The bill creates a substantial, accessible path for many TPS and deferred-status immigrants to gain lawful permanent residence and short-term protections while applying, but it concentrates authority in DHS and raises trade-offs around administrative capacity, privacy/enforcement balance, potential legal challenges, and implementation burdens.
Immigrants who held or qualified for TPS or similar deferred statuses (and their spouses/qualifying children) can apply to become lawful permanent residents, gaining a stable immigration status, eligibility for family-based adjustment, and reduced risk of separation.
Immigrants with pending adjustment applications are protected from removal while adjudication is pending and may work during that period, reducing immediate economic hardship and family disruptions.
Low-income applicants (including minors, foster youth, and people with serious disabilities) face lower financial barriers because of fee waivers/exemptions and a statutory fee cap, making adjustment more accessible.
Immigrants seeking adjustment, USCIS, and DHS will face increased workloads and application volumes, risking longer processing times and backlogs that could delay decisions for many applicants.
Immigrants and the broader public may see a consolidation of immigration power in DHS (with preserved enforcement authority), reducing independent or judicial oversight and increasing the risk of more centralized, restrictive enforcement decisions.
Communities and law enforcement may be concerned because waiving certain inadmissibility grounds for many applicants could be perceived as weakening public-safety and immigration-enforcement safeguards.
Based on analysis of 5 sections of legislative text.
Creates a new statutory pathway to lawful permanent residence for certain noncitizens, adds privacy protections for applications, and requires expedited TPS termination reporting to Congress.
Official title: Provide a process for granting lawful permanent resident status to aliens from certain countries who meet certain eligibility requirements, and for other purposes.

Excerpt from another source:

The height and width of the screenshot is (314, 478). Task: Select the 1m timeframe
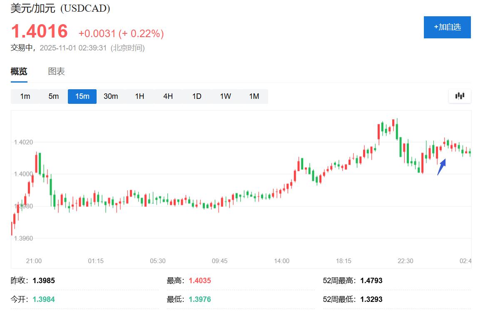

Introduced June 18, 2025 by Christopher Van Hollen · Last progress June 18, 2025
Creates a new statutory pathway for certain noncitizens to apply for adjustment to lawful permanent resident status while in the United States (and in limited cases from abroad if recently removed or departed). The new provision sets eligibility limits (including criminal inadmissibility/deportability bars), a processing fee with targeted exemptions, and defines conviction treatment; it also adds privacy protections limiting use of application information for immigration enforcement and creates a criminal penalty for unlawful disclosure. The bill also shifts certain Temporary Protected Status (TPS) authorities and requires a short (3-day) congressional report when the Secretary of Homeland Security publishes a termination of a TPS designation.